The Citizens Budget Commission report is all the more valuable because the city itself has not published any tables with rent burden broken down by income bracket. Campion argues that to have a real discussion about the effectiveness of the mayor’s housing plan, it’s important to at least understand which groups have the greatest housing needs.

This concern was also raised by advocates participating in Where We Live, the city’s assessment process to evaluate its compliance with fair housing law. According to federal definitions, the definition of “fair housing” includes ensuring that no “groups of persons, based on race, color, religion, national origin, sex, familial status, or disability, experience greater housing needs when compared to other populations in the jurisdiction and region.” While the city’s Where We Live presentations have included information on rent burdening levels broken down by race, advocates have said it’s additionally important to look at rent burden by income group.

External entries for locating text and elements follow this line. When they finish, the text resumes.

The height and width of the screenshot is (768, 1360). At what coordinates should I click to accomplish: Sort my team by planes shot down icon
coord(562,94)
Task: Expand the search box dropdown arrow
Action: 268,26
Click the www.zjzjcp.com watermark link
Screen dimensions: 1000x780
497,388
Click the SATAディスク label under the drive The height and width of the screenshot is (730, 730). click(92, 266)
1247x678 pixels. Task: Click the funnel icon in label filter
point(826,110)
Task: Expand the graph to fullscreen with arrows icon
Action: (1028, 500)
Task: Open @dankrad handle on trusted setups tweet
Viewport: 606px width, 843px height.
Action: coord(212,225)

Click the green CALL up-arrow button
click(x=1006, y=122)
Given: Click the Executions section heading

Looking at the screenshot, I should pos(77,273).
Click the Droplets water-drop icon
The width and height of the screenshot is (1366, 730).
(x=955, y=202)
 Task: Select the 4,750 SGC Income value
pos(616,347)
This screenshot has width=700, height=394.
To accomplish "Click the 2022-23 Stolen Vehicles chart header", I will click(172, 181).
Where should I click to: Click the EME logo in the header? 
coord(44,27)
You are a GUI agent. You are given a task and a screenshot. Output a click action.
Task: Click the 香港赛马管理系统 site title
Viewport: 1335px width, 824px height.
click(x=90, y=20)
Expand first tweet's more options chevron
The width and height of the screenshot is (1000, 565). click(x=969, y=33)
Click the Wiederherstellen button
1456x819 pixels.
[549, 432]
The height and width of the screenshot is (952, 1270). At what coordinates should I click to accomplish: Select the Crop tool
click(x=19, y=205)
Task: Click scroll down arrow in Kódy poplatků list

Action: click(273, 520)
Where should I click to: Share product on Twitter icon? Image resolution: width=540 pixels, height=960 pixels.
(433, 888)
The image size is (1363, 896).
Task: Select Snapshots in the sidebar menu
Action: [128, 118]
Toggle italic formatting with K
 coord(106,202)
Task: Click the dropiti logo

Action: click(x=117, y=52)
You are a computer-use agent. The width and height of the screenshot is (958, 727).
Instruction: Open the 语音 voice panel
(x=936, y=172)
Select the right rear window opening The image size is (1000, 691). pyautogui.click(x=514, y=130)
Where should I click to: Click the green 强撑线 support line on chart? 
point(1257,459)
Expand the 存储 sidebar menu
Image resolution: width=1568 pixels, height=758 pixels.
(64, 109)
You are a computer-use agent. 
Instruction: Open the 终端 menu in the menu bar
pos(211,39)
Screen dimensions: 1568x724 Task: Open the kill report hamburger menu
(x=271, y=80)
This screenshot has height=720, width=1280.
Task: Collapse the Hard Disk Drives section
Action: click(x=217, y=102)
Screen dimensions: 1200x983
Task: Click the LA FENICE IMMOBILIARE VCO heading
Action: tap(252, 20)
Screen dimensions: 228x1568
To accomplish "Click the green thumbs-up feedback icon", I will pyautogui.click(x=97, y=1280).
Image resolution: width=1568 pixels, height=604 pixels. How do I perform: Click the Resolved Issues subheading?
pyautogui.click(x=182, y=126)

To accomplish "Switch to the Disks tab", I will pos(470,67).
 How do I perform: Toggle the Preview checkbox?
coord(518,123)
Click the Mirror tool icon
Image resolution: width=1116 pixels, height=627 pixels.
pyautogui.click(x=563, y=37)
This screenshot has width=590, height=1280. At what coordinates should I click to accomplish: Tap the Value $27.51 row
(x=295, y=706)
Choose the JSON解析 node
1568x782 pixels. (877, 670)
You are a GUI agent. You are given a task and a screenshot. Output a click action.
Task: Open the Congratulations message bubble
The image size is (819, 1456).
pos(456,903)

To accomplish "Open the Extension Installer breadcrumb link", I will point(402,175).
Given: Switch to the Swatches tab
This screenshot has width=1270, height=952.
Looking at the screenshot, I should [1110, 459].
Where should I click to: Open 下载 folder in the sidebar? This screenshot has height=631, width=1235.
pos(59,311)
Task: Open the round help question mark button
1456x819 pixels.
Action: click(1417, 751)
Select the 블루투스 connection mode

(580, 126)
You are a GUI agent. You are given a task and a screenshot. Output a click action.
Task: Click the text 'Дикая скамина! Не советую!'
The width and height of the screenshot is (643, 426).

Furthermore, in neighborhoods the city is targeting for a rezoning to promote the development of new housing, community advocates have suggested comparing which income groups in those neighborhoods are most cost-burdened with which groups new housing generated by a rezoning will serve. Some activists have argued that if an extremely low-income neighborhood is required to accept a rezoning, all new apartments should be affordable to existing residents. Others might dispute this contention—by arguing that it’s important to build housing for a range of incomes to foster economic diversity or because young professionals, teachers and fireman do need affordable housing too, even if not quite as urgently—but it’s hard to dispute the importance of at least gathering data on the rent burdens faced by different groups of existing residents in the neighborhood. Furthermore, rent burden data could be an important part of assessing how many people would be at risk of displacement if rents rise.

There are currently no published data tables on the rent burden levels broken down by income bracket at the neighborhood level, though Campion says he’s processing and analyzing the HVS microdata.

In an e-mail to City Limits, a spokesperson for HPD explained that the agency does believe it’s useful to look at rent burden per income bracket using data in HVS—and that the agency does study this data for the city as a whole. The agency says its warier to rely on data for smaller geographies due to accuracy concerns, given the dataset’s margin of error, but that the agency might look at these geographies using bigger income-bracket groupings.

In other words, HPD is well aware of the data. But it’s just not talking about it publicly that much.

“If we’re not thinking about the city’s various housing programs and tools in terms of how they address our housing needs, then we can’t properly measure their success or failure, or think strategically about how to prioritize resources and tools,” wrote Chris Walters, rezoning technical assistance coordinator at the Association for Neighborhood and Housing Development, in an e-mail to City Limits.

Walters says he gets HPD’s reluctance to drill down too deep into the HVS data, and acknowledges the limitations in the alternative ACS statistics. But the uncertainty around the existing numbers is a reason to think more, not less, about the question of whether the city’s affordable housing programs are meeting the deepest needs. He adds: “All of these data sources consistently indicate that the brunt of the affordability crisis is borne by the lowest income New Yorkers.”